Forgive me. I worded that badly. 

I meant to infer that God's (or any deity) power exists through the people who hold it so highly in their hearts. They don't actually have flesh and blood or exist in anyway other than people's imagination. I was simply trying to get CC to see that the world can be better because of such things.


----------



## Kazooie (Jan 20, 2013)

Butterflygoddess said:


> Forgive me. I worded that badly.
> 
> I meant to infer that God's (or any deity) power exists through the people who hold it so highly in their hearts.

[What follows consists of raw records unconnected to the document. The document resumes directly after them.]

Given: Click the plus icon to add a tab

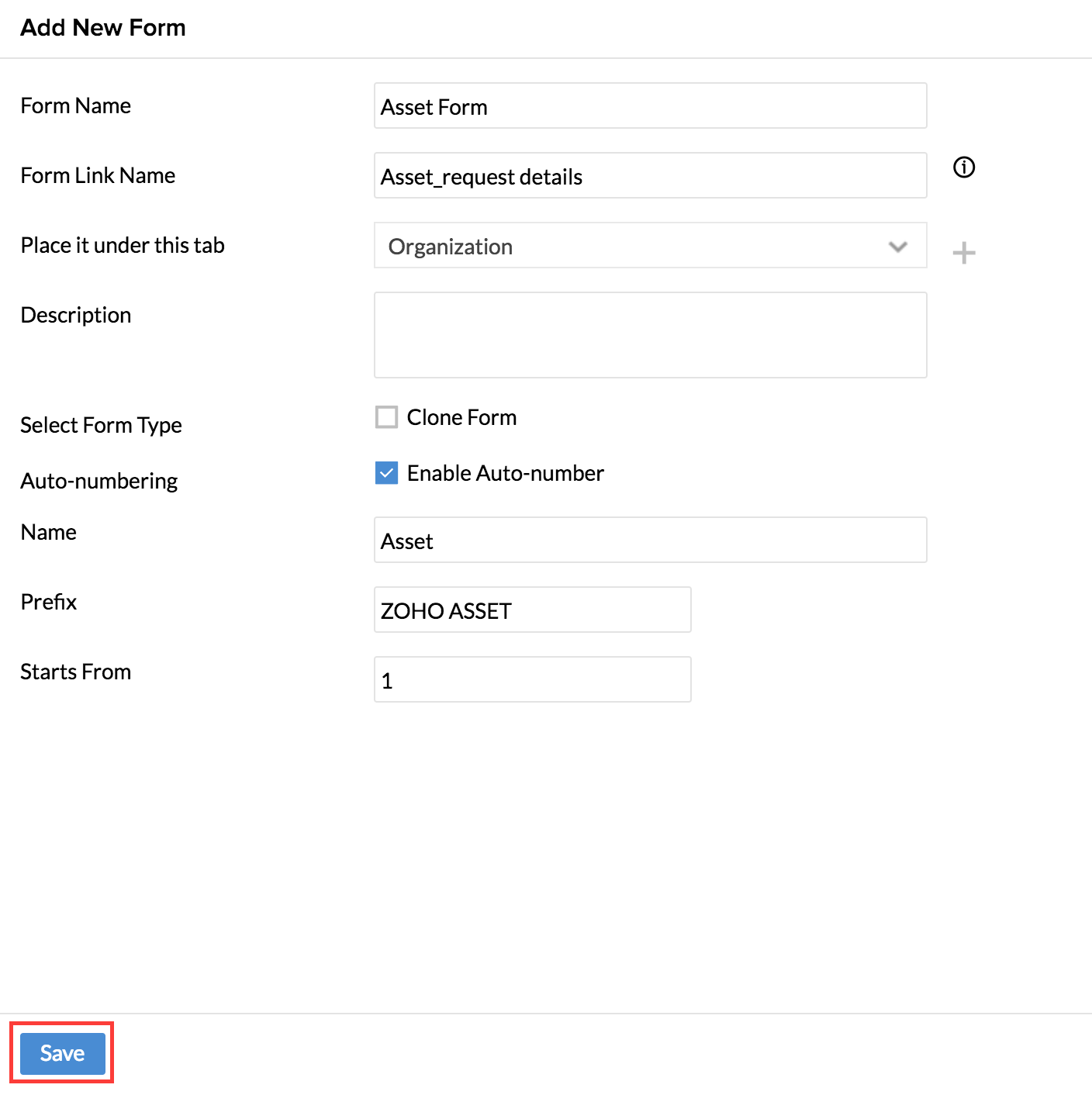Looking at the screenshot, I should coord(963,253).
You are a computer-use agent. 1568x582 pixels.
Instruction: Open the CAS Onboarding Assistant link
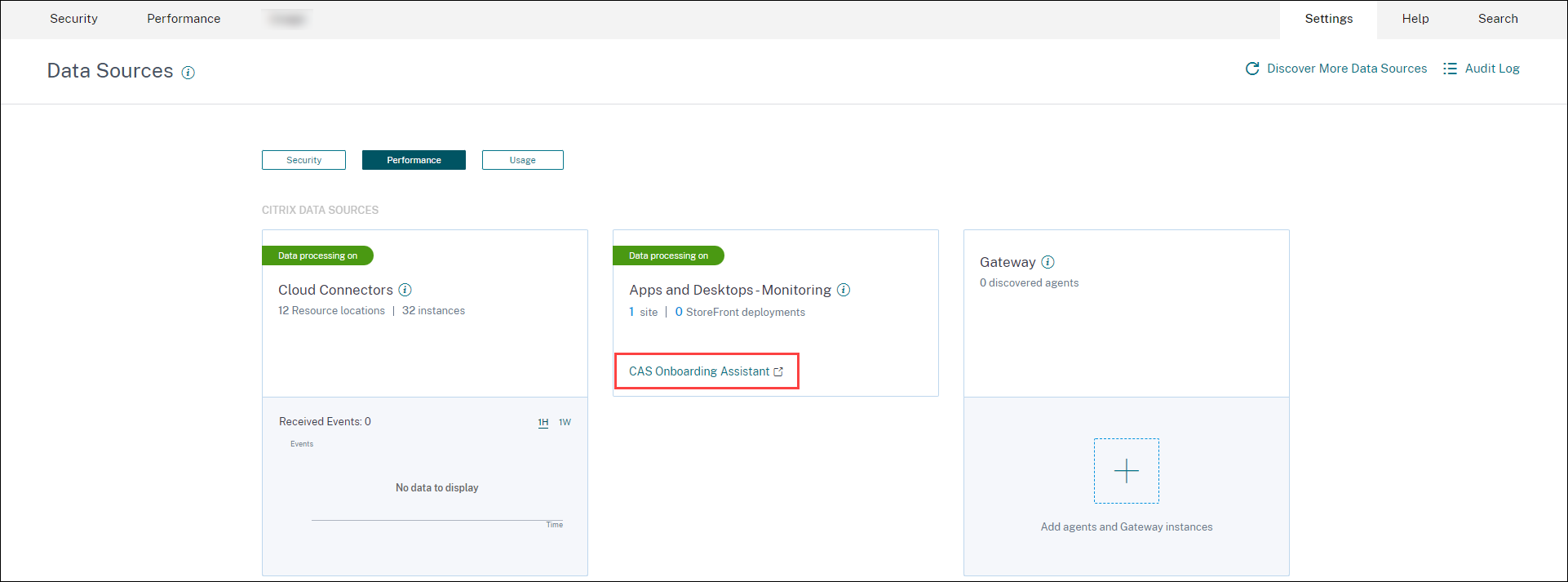pos(698,371)
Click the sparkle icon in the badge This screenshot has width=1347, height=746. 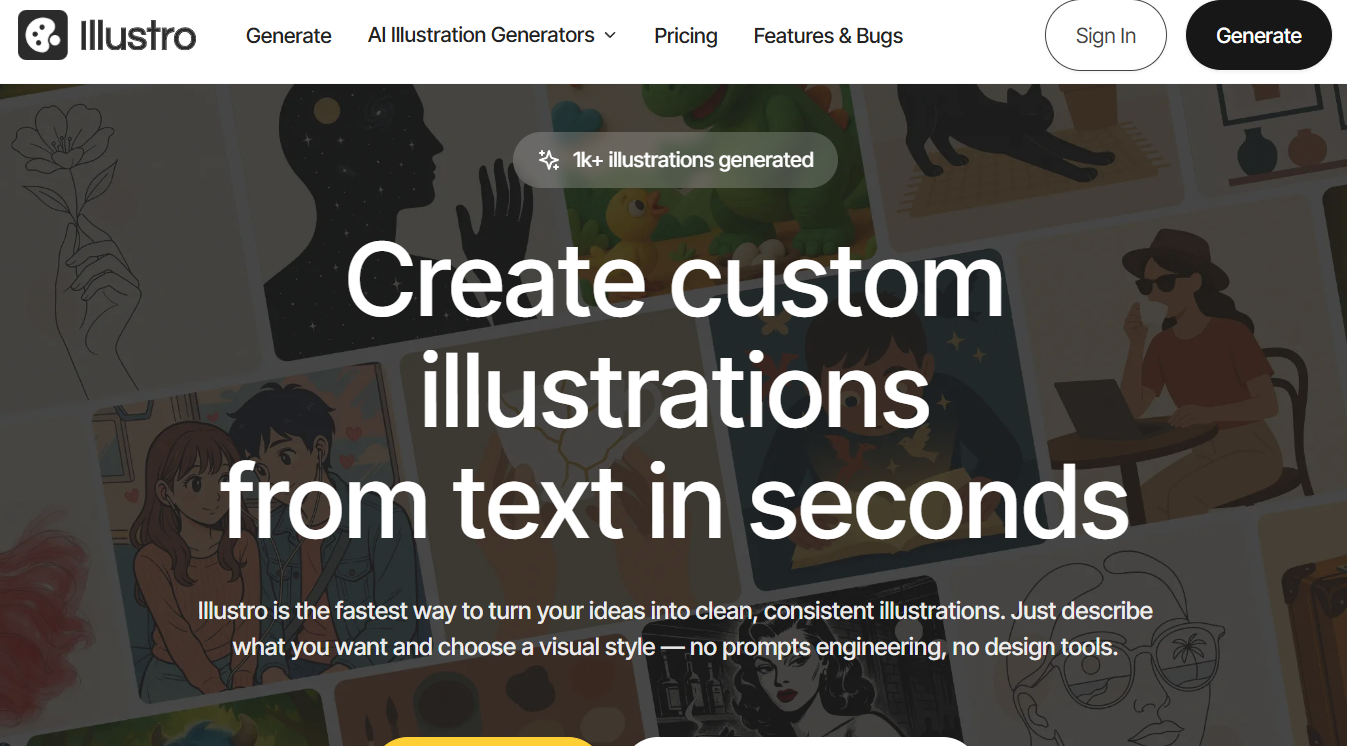tap(548, 159)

In that case though, it's the _belief _in the deity that people are acting upon, and the belief that holds power. The actual existence of such a being is utterly irrelevant.


----------



## Fallowfox (Jan 20, 2013)

Butterflygoddess said:


> Forgive me. I worded that badly.
> 
> I meant to infer that God's (or any deity) power exists through the people who hold it so highly in their hearts. They don't actually have flesh and blood or exist in anyway other than people's imagination. I was simply trying to get CC to see that the world can be better because of such things.



I don't think that would be the right mechanism to show the world could be better...I suppose the simplest example you could use is the princess alice experiment but the awkward truth remains that God's often manifest their power in vast armies. Though many cultural icons do.


----------



## ZerX (Jan 20, 2013)

I'm a Christian but I almost never go to church. that place is fucking boring


----------



## Butters Shikkon (Jan 20, 2013)

Kazooie said:


> In that case though, it's the _belief _in the deity that people are acting upon, and the belief that holds power. The actual existence of such a being is utterly irrelevant.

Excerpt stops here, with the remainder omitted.